Правительство остро ощущало в то время ее нехватку. И оно знало, что у населения, уже в коммунистический период широко вовлеченного во внешнеэкономические отношения (это еще одно наше отличие от других социалистических стран), такая валюта есть и что хранится она не только в иностранных банках, но и дома. В результате валютный голод в стране был быстро устранен. На рынок было вброшено такое количество иностранных денежных купюр (прежде всего немецких марок), что инициаторов такой приватизации стали критиковать: вы, мол, навлекаете на страну «голландскую болезнь». Но страхи критиков оказались преувеличенными. Словенцы же стали собственниками своих квартир. Не арендаторами, каковыми является большинство людей в Западной Европе, а именно собственниками.
Андрей Липский: Тут вы не оригинальны – нечто подобное происходило во всем посткоммунистическом мире. Оригинален лишь ваш способ выкупа жилья за валюту. Нигде такого быть не могло уже потому, что нигде, кроме вас, у населения не было валютных накоплений. Вы, кстати, упомянули о счетах словенцев в иностранных банках. Они по-прежнему хранят те деньги, накопленные в коммунистические времена, за границей?

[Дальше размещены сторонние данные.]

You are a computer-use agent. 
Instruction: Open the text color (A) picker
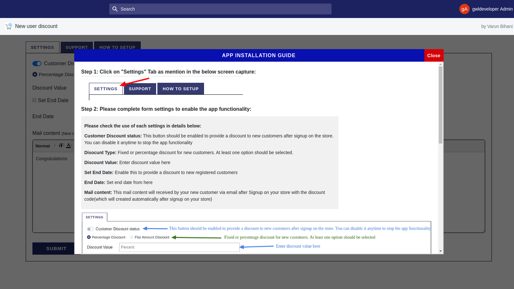69,145
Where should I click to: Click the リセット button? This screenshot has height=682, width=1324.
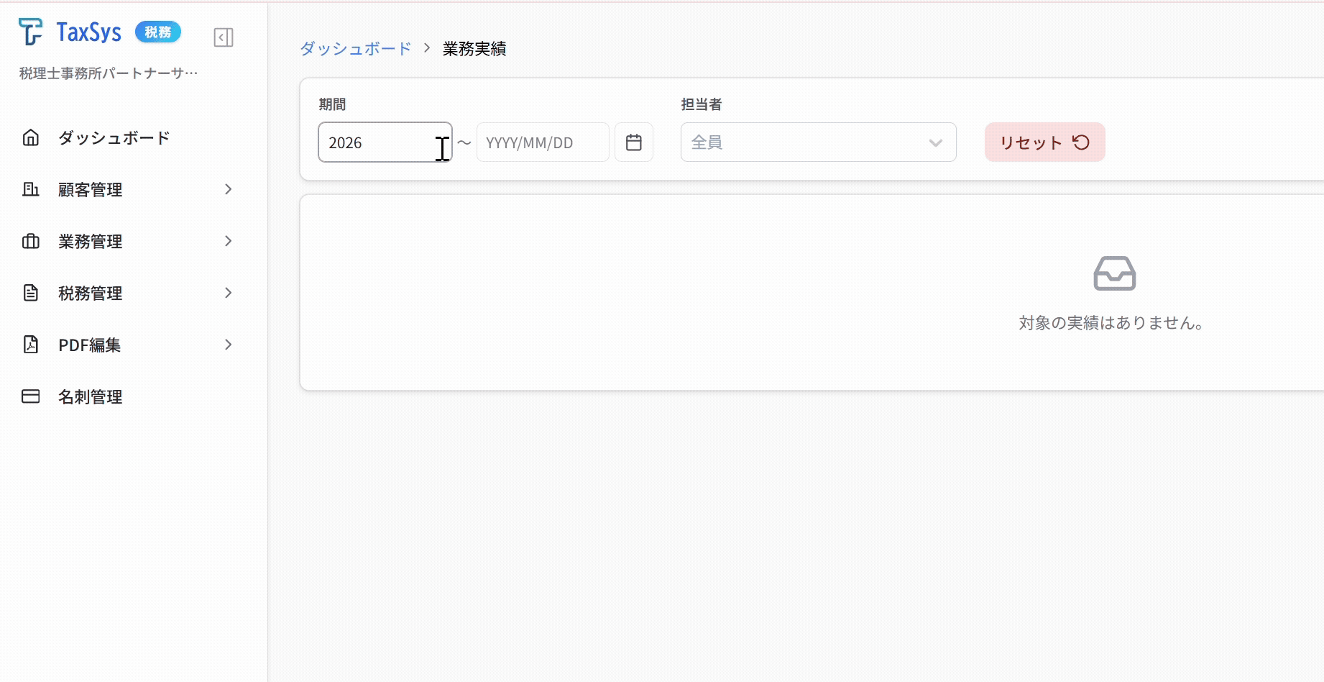click(1044, 142)
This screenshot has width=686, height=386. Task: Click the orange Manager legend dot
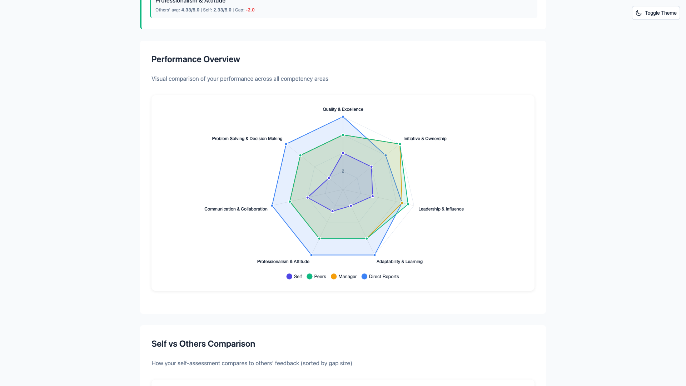333,276
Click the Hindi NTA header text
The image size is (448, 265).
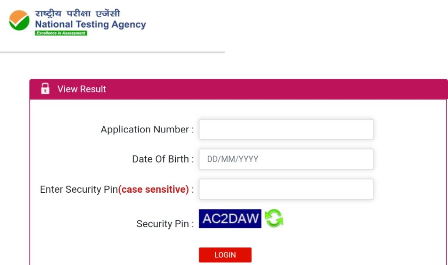point(78,13)
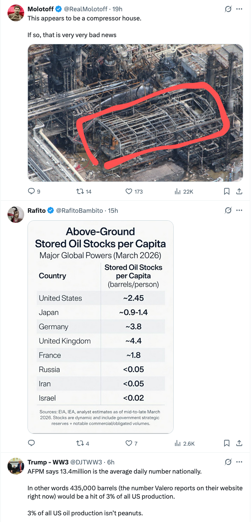Open the Stored Oil Stocks table image
Image resolution: width=252 pixels, height=522 pixels.
(x=100, y=326)
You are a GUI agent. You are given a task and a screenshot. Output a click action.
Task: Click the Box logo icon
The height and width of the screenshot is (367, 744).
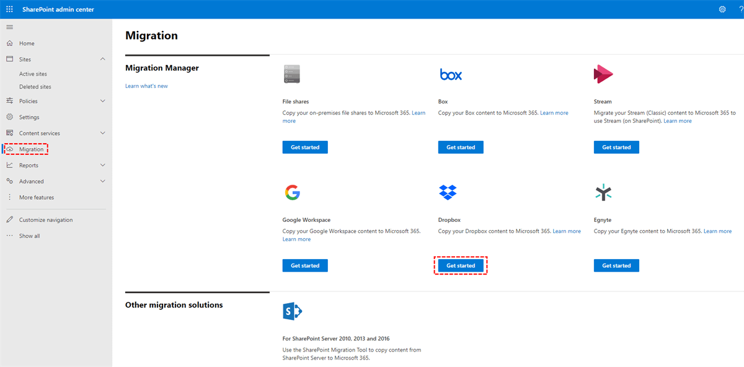click(x=451, y=74)
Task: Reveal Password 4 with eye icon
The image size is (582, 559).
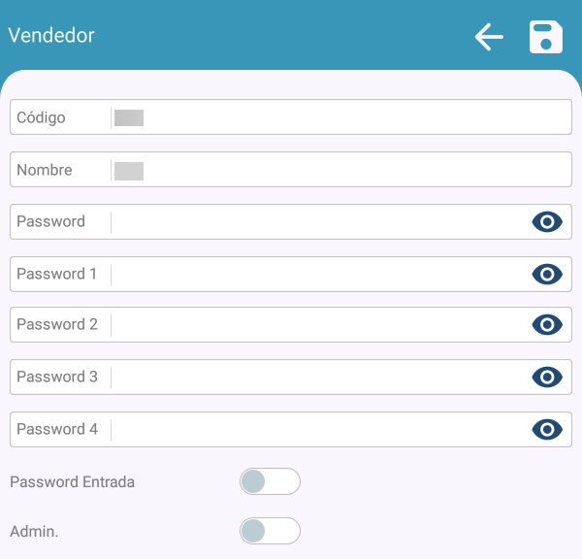Action: [547, 430]
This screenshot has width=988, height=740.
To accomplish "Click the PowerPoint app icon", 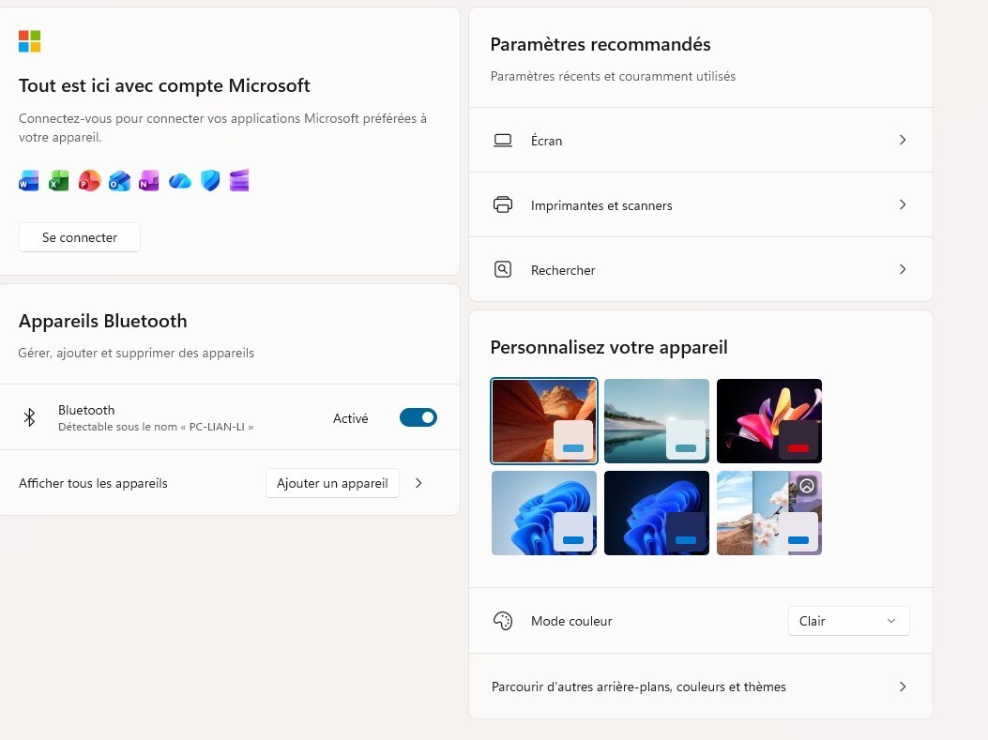I will point(89,181).
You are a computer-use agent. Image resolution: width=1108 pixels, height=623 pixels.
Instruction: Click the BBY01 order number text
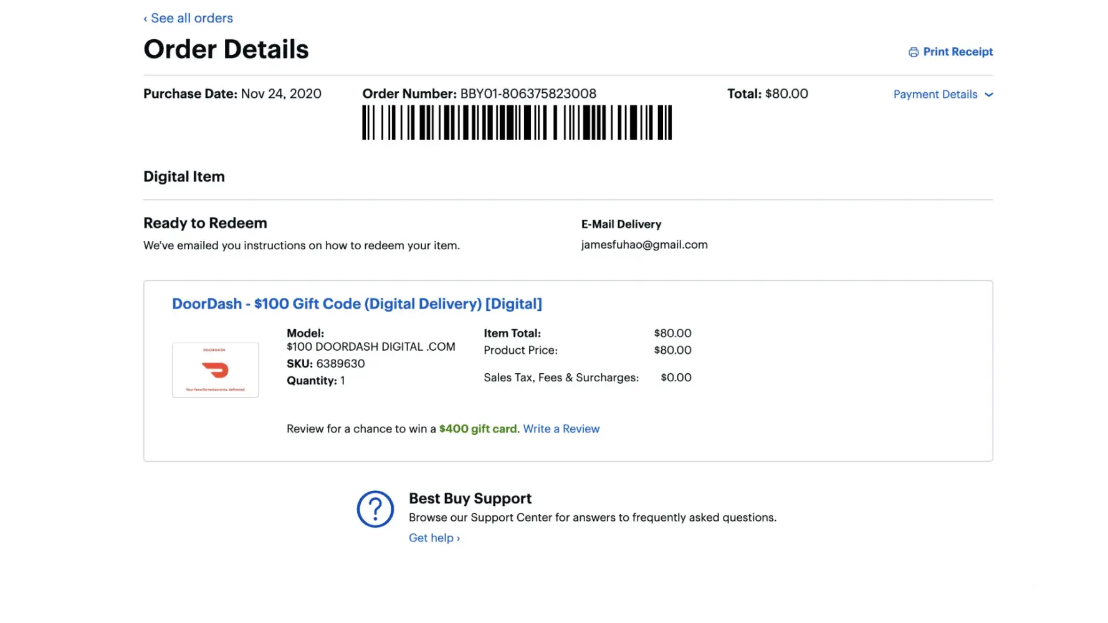528,93
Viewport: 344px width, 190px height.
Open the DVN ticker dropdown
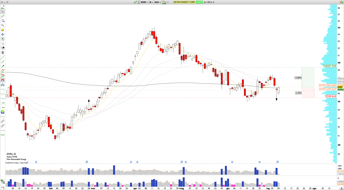144,2
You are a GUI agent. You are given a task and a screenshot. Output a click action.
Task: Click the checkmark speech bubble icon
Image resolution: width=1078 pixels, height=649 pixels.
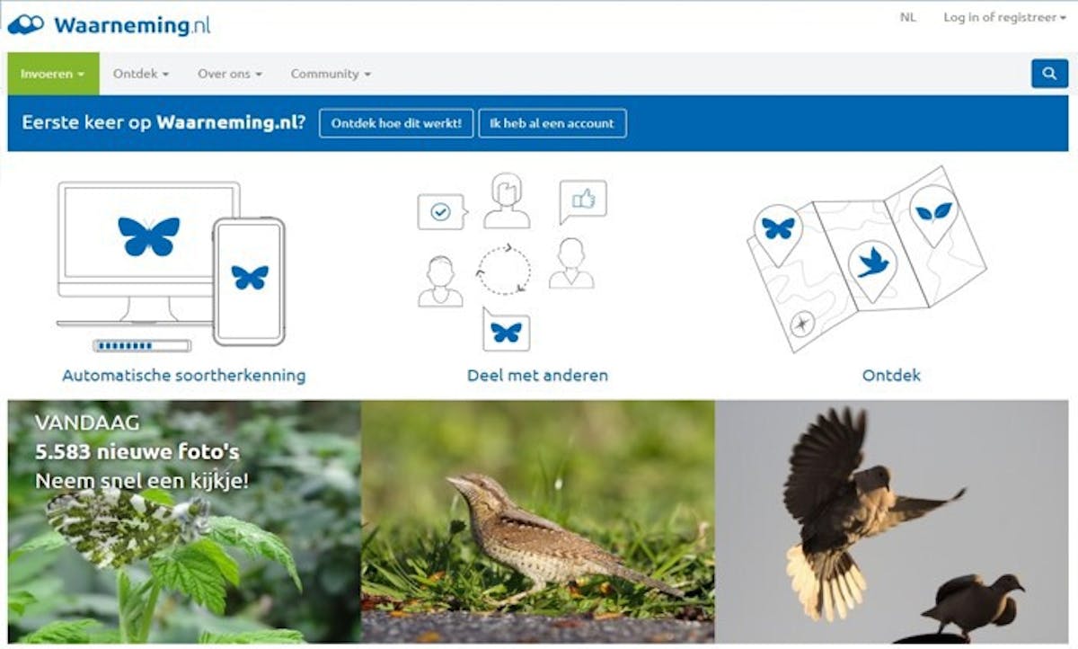pos(441,212)
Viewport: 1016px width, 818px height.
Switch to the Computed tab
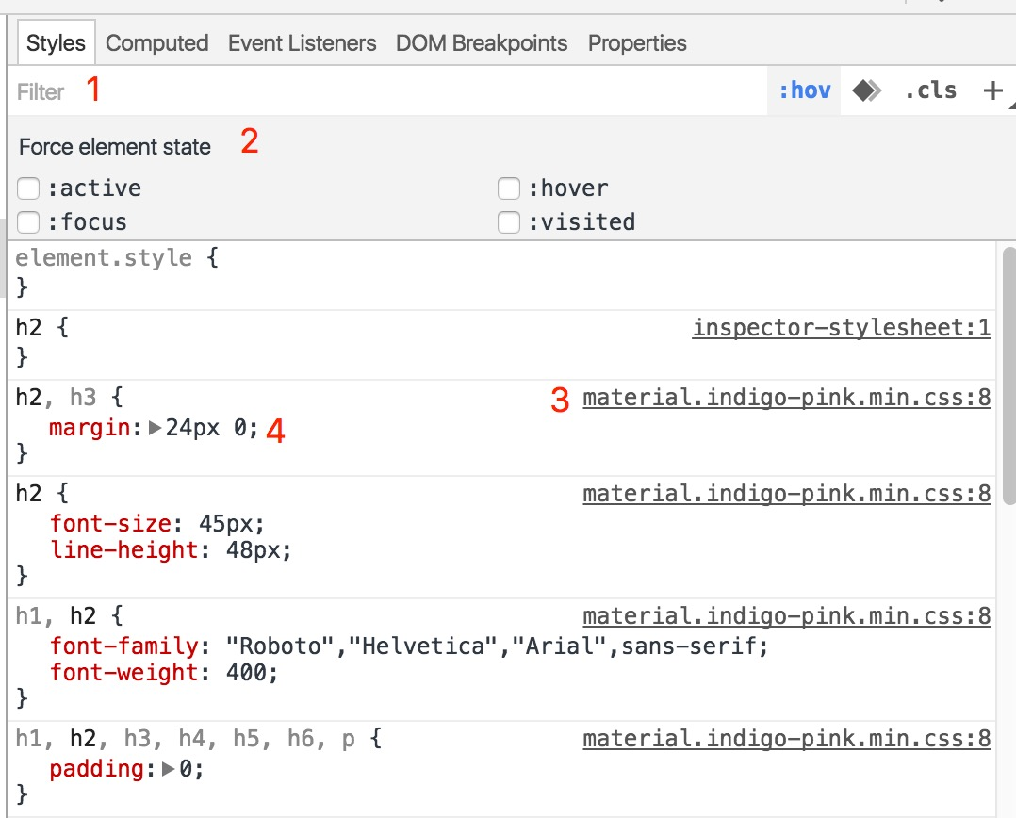coord(156,43)
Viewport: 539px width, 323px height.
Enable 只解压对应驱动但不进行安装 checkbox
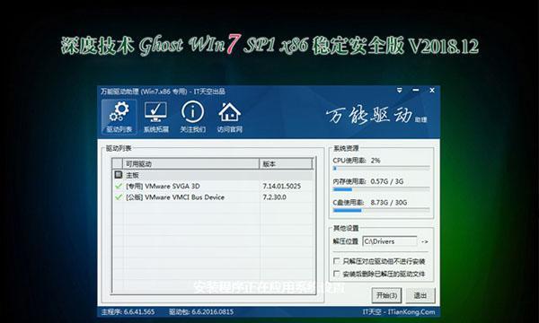point(337,261)
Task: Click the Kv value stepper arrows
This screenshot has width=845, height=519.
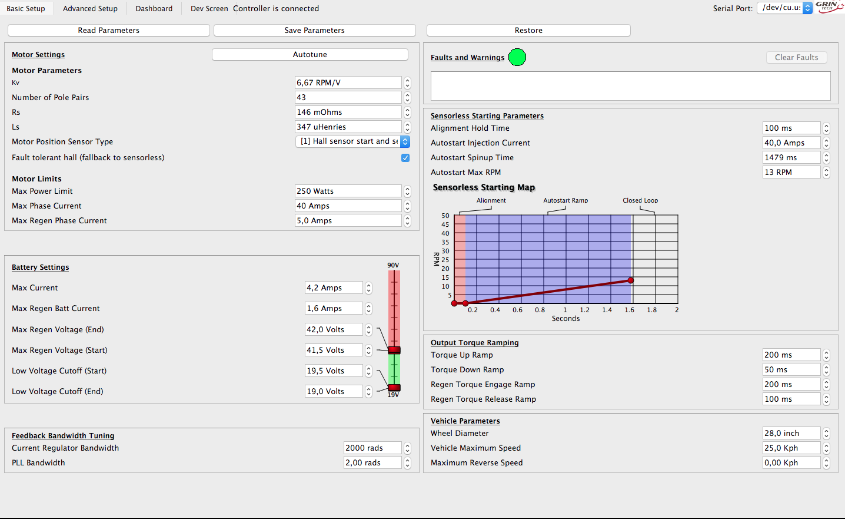Action: [407, 83]
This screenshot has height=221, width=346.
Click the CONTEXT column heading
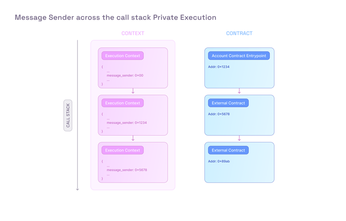[132, 33]
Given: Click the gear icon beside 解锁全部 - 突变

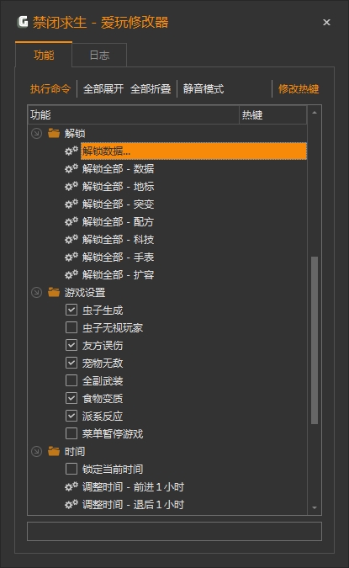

Андрей Бенедейчич: Нет, конечно. Эти деньги давно переведены в словенские банки, которым люди доверяют.
Евгений Ясин:
У меня все же остаются некоторые сомнения относительно стратегической безупречности словенской политики в отношении иностранного капитала. Вы отказались от его привлечения при проведении приватизации. Но это, насколько я знаю, сказалось на инвестиционной активности иностранного капитала в Словении – эта активность заметно слабее, чем в странах Балтии и Восточной Европы.
Вместе с тем в экономической литературе встречаются утверждения, что ваша ваучерная приватизация, при всем ее своеобразии, все же не стала очень уж мощным стимулом для появления эффективных собственников, ориентированных на развитие предприятий и их модернизацию. Как вы относитесь к таким утверждениям? Насколько оправданной оказалась ставка на недопущение в страну иностранного капитала?Андрей Бенедейчич:
«Отказались от привлечения», «недопущение» – это слишком сильно сказано. Российские промышленники из компании «Кокс», купившие в 2007 году крупный пакет акций нашей сталелитейной индустрии, с вами не согласятся. Да, мы очень осторожно относились и относимся к продаже наших предприятий иностранцам, но мы с самого начала принципиально от нее не отказывались.
Уже в 1992 году французской компании Renault был продан контрольный пакет акций словенского автозавода «Ревоз», который производил у нас автомобили марки Renault с начала 1970-х годов. В том же году была продана немецкой фирме крупнейшая наша табачная компания, которая, в результате последующей продажи самой этой фирмы англичанам, оказалась в составе Imperial Tobacco Group PLC – одного из ведущих мировых производителей табачных изделий. Но тогда же, в начале 1990-х, мы столкнулись с явлением, которое и заставило нас относиться к продаже словенской собственности иностранцам более осторожно и взвешенно.